The report presents findings of ILTA’s first industry-wide benchmarking survey on cybersecurity practices in global law firms, conducted in collaboration with Conversant Group, providing a glimpse into the vertical sector’s security practices. The survey was targeted at understanding law firms’ cybersecurity controls, tools, practices and assumptions to determine how their cyber defenses could be improved.

According to the American Bar Association, nearly a third of law firms surveyed reported a breach within 2021, and 36% reported past malware infections. While law firms are in the crosshairs of threat actors, Conversant and ILTA’s data shows around 15% of law firms felt they had security gaps, more than double that number have endured some form of breach. 

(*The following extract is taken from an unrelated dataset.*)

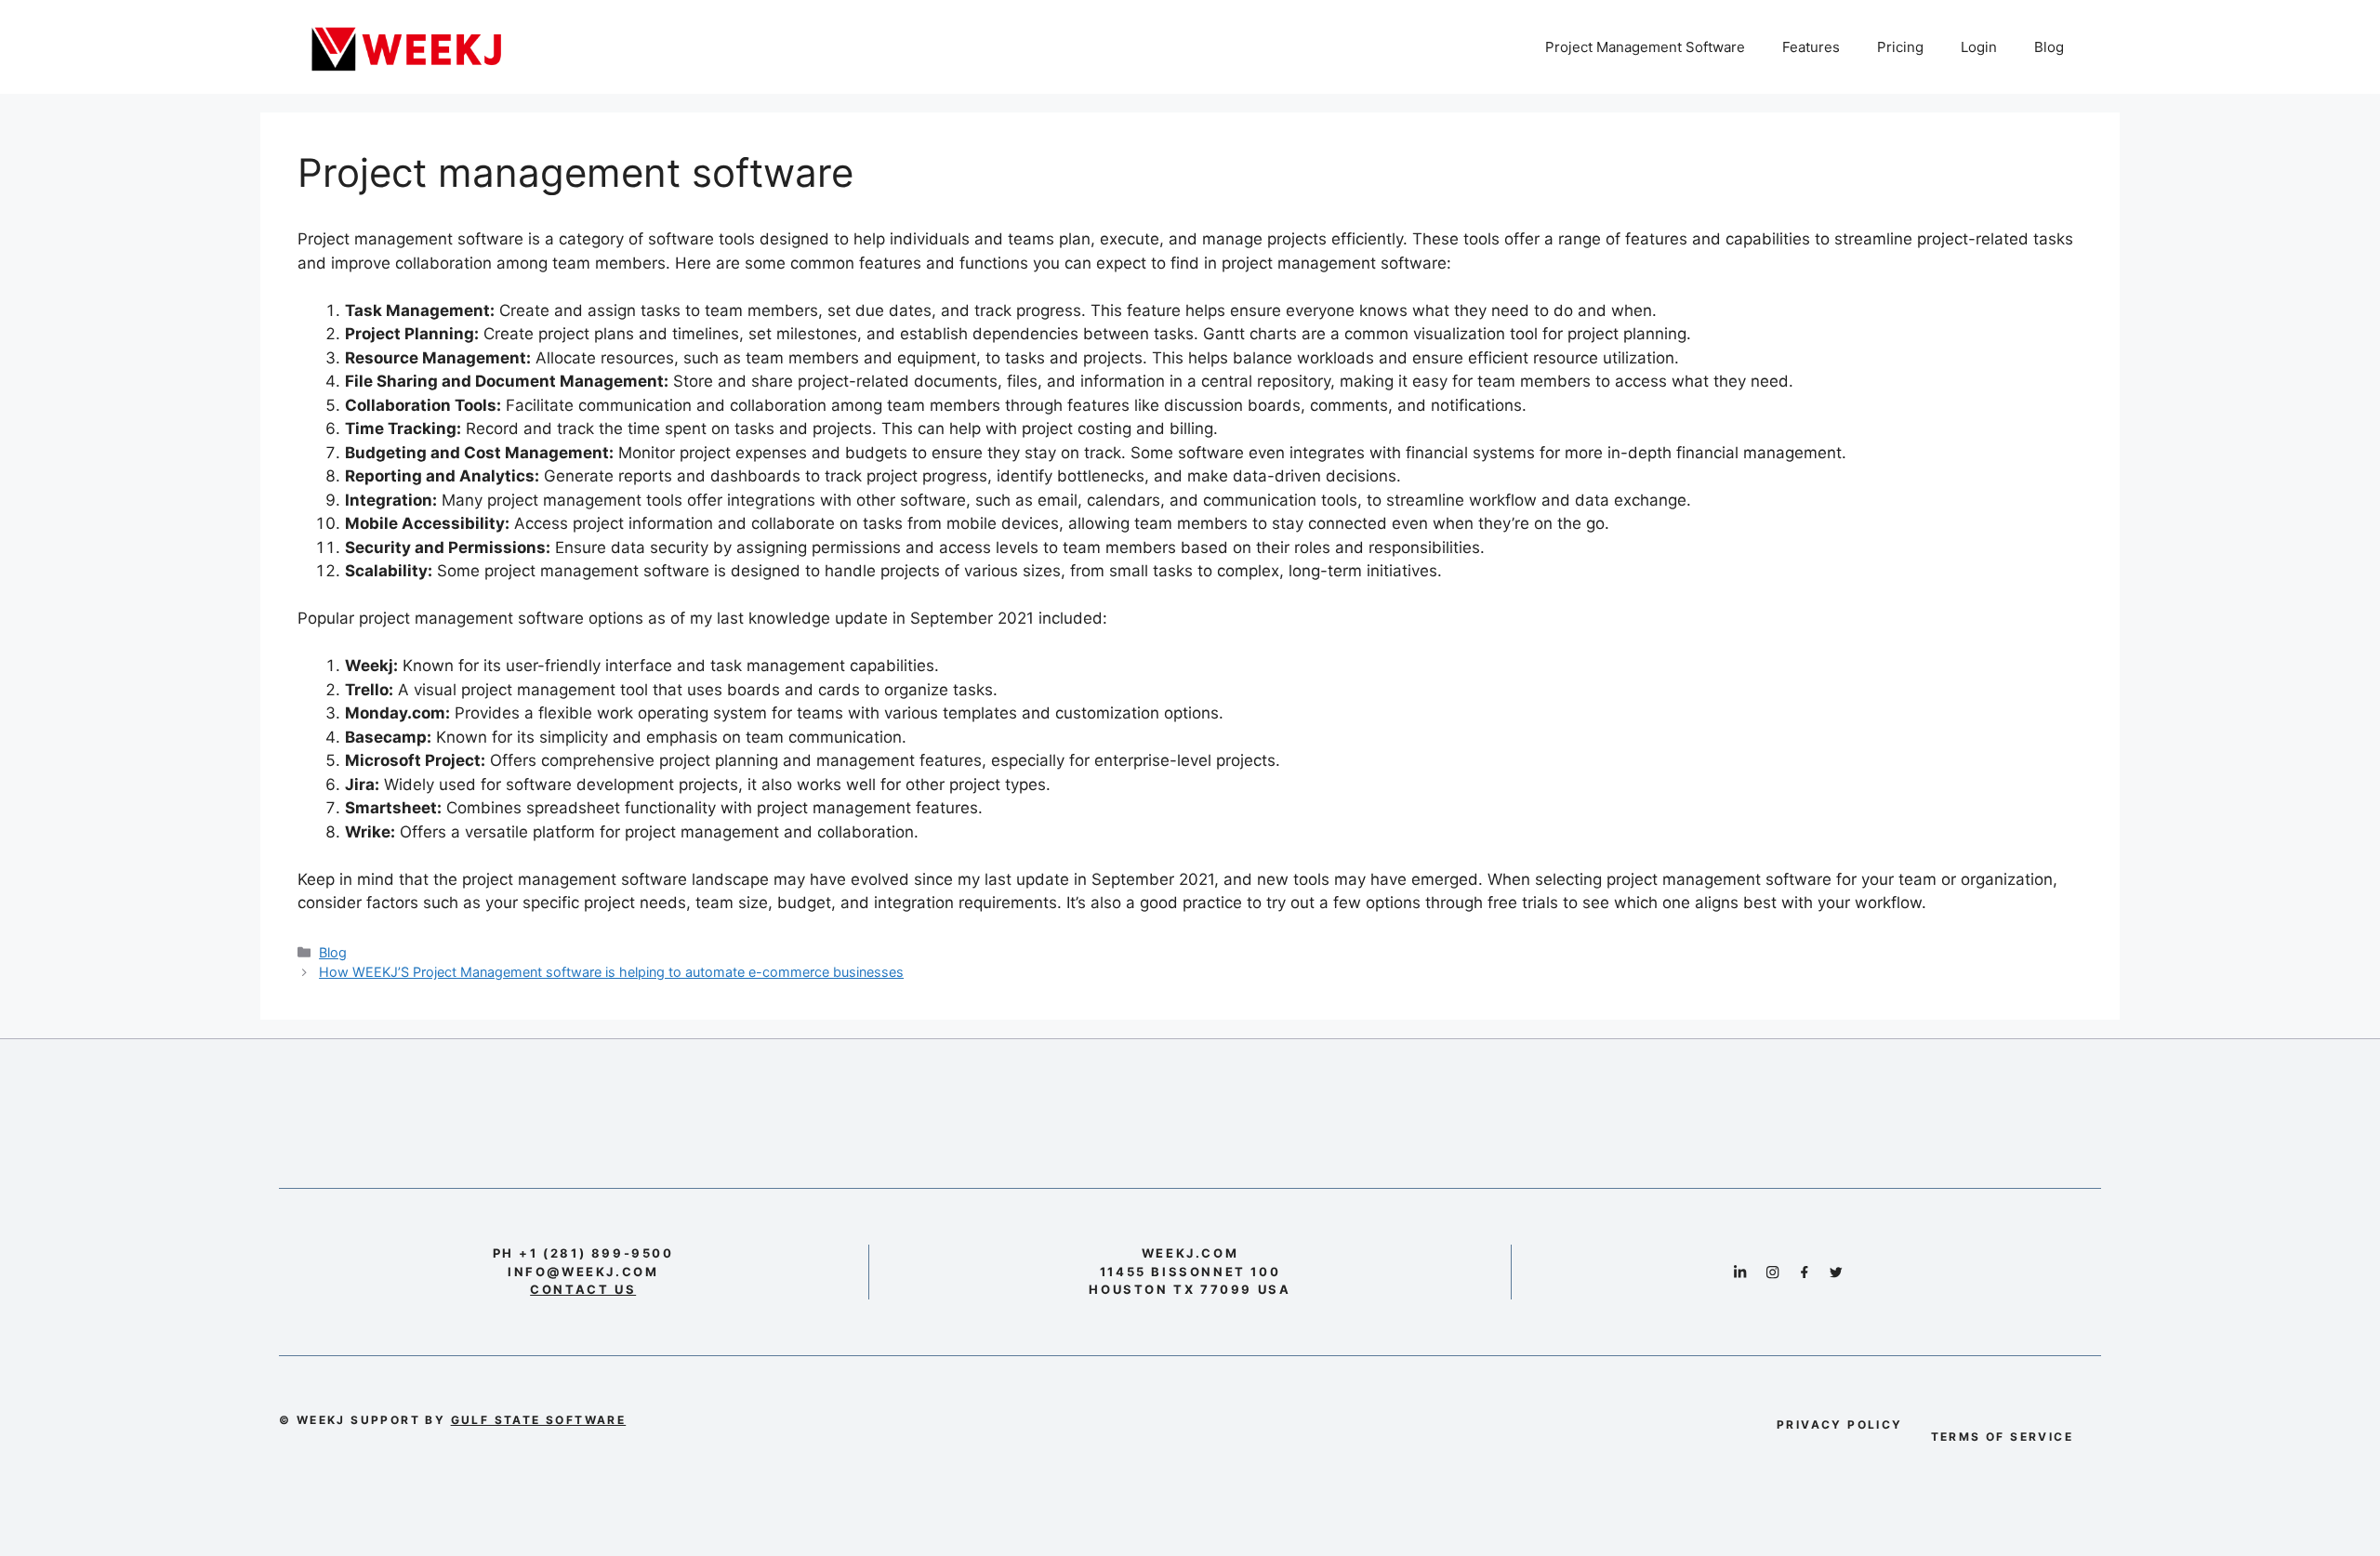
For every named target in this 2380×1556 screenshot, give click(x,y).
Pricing (1900, 47)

Other key report highlights

• Nearly three-quarters of respondents believed they were more or much more secure than their industry peers; yet the detailed results demonstrated significant security gaps across firms of all sizes.
• 65% of responding firms state they have lateral movement defenses in place; yet the data did not demonstrate that multi-factor authentication (MFA) was employed as comprehensively as required to constitute lateral movement defenses.
• When asked about the top three threats to security, the top response (39%) was user behavior and lack of training to prevent this harmful behavior, rather than any threat actor activities. The data reflected that firms, on average, were not implementing controls that are needed to mitigate user risk, which would put greater control of user risk in IT’s hands.
• Backups are not viewed as a top security control—at firms’ peril. Only 11% viewed backups as a top control, and only 24% reported having multiple immutable copies of all data to protect against total loss.
• Large to very large firms demonstrate more mature security programs than their smaller peers through established proactive testing, dedicated security staffing, formalized change processes, etc. Yet, the report concluded they could still improve their security through a more layered approach to security across people, process and technology, rather than a focus on compliance.